#### EXTRAIT CHOISI:
----------

Britannicus, Jean Racine
Acte 1, scène 1, vers 1 à 48
Introduction
Cette pièce, écrite en alexandrin avec des rimes suivies, a
été écrite en 1669 par Jean Racine. Cet auteur classique porte l’influence de
son éducation janséniste. Britannicus
emprunte son intrigue à l’histoire et plus précisément à l’histoire de la Rome
antique. L’histoire, et en particulier celle de l’Antiquité, est fréquemment
utilisée par Racine et par les autres auteurs de cette époque. Par exemple,
Racine écrit Bérénice en 1670, Phèdre et Andromaque en 1677 et Corneille écrit
Médée en 1635, puis Horace en 1640. Britannicus est une pièce jouant sur le
thème, répandu dans les tragédies, de la passion amoureuse violente provoquant
fatalement un drame. Mais le sujet politique est également présent et il sera
au centre de ce commentaire.

----------

#### DONNÉES FOURNIES:
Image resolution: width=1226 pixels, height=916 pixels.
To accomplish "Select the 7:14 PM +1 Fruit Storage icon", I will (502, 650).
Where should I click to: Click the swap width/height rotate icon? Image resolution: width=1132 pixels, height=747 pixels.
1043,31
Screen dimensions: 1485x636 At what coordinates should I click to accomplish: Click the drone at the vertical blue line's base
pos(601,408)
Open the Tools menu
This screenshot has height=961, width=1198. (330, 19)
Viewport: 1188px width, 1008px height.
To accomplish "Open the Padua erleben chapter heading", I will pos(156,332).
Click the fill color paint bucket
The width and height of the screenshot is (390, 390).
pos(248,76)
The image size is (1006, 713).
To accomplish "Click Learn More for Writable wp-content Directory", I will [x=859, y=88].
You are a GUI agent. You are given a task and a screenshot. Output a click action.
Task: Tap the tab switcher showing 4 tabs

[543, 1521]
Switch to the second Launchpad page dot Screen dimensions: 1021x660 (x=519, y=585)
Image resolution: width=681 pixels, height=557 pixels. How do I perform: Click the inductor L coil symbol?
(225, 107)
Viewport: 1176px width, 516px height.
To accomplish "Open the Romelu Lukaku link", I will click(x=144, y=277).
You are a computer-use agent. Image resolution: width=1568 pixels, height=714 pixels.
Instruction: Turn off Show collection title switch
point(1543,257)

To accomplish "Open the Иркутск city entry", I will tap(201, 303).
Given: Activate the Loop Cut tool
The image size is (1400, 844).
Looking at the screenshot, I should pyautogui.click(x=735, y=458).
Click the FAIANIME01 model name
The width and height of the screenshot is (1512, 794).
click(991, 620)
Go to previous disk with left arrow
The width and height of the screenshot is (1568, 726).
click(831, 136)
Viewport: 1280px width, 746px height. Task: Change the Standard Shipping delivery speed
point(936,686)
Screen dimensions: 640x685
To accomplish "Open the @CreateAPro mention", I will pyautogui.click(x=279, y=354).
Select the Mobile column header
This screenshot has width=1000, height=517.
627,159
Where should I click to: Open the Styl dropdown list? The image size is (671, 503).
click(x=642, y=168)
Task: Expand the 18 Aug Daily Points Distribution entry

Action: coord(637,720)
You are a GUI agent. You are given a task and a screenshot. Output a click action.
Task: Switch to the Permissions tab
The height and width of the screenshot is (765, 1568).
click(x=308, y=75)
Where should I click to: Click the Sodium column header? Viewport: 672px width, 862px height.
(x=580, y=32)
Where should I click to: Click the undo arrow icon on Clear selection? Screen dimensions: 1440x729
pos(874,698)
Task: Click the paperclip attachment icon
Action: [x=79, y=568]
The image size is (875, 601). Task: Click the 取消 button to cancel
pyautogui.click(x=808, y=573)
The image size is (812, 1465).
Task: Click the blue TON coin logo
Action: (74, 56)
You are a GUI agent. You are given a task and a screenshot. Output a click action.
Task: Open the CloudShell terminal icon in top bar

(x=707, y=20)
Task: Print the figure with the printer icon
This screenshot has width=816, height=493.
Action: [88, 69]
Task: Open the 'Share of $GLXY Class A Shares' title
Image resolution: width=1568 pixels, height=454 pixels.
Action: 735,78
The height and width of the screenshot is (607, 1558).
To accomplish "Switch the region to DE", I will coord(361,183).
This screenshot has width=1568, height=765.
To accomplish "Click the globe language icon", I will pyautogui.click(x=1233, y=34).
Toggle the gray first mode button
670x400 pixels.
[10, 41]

----------

#### EXERCICES:
A) Relevez tous les titres de pièces que cite l'extrait, à l'exception de Britannicus.
B) Recopiez fidèlement le passage de l'extrait qui commence à « Britannicus, Jean Racine » et se termine à « de ce commentaire. ».
Vous n'avez pas besoin des lignes fournies.

#### CORRIGÉS:
A) Bérénice, Phèdre, Andromaque, Médée, Horace

B)
Britannicus, Jean Racine
Acte 1, scène 1, vers 1 à 48
Introduction
Cette pièce, écrite en alexandrin avec des rimes suivies, a
été écrite en 1669 par Jean Racine. Cet auteur classique porte l’influence de
son éducation janséniste. Britannicus
emprunte son intrigue à l’histoire et plus précisément à l’histoire de la Rome
antique. L’histoire, et en particulier celle de l’Antiquité, est fréquemment
utilisée par Racine et par les autres auteurs de cette époque. Par exemple,
Racine écrit Bérénice en 1670, Phèdre et Andromaque en 1677 et Corneille écrit
Médée en 1635, puis Horace en 1640. Britannicus est une pièce jouant sur le
thème, répandu dans les tragédies, de la passion amoureuse violente provoquant
fatalement un drame. Mais le sujet politique est également présent et il sera
au centre de ce commentaire.